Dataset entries
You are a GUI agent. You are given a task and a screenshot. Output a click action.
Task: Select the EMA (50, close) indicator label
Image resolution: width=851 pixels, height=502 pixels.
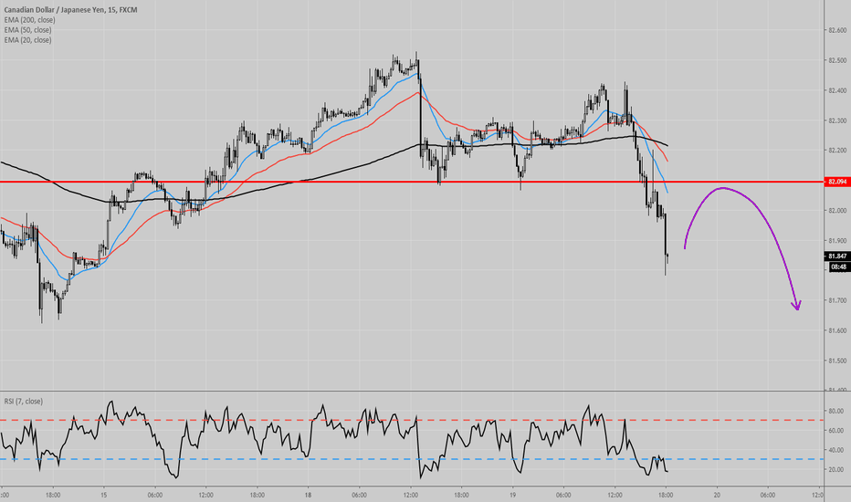25,29
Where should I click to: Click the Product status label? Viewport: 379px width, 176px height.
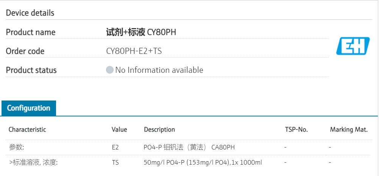coord(31,70)
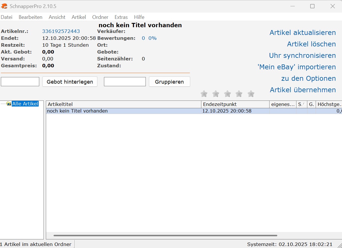The image size is (342, 248).
Task: Click the first rating star icon
Action: (204, 94)
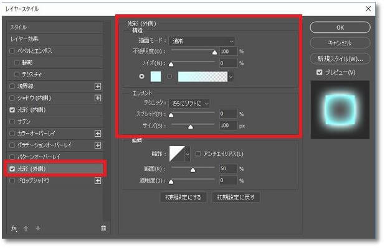Viewport: 385px width, 248px height.
Task: Click the plus icon beside シャドウ (内側)
Action: coord(98,98)
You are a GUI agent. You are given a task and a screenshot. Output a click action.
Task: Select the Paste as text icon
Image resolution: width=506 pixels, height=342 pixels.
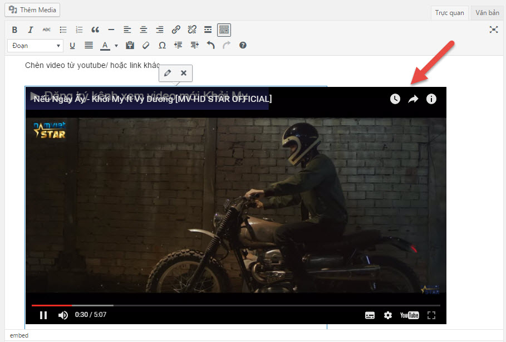130,45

> [Try it] For the data above, count every line in which the string "Select" appears, and answer with the count only.

> [Exercise answer] 2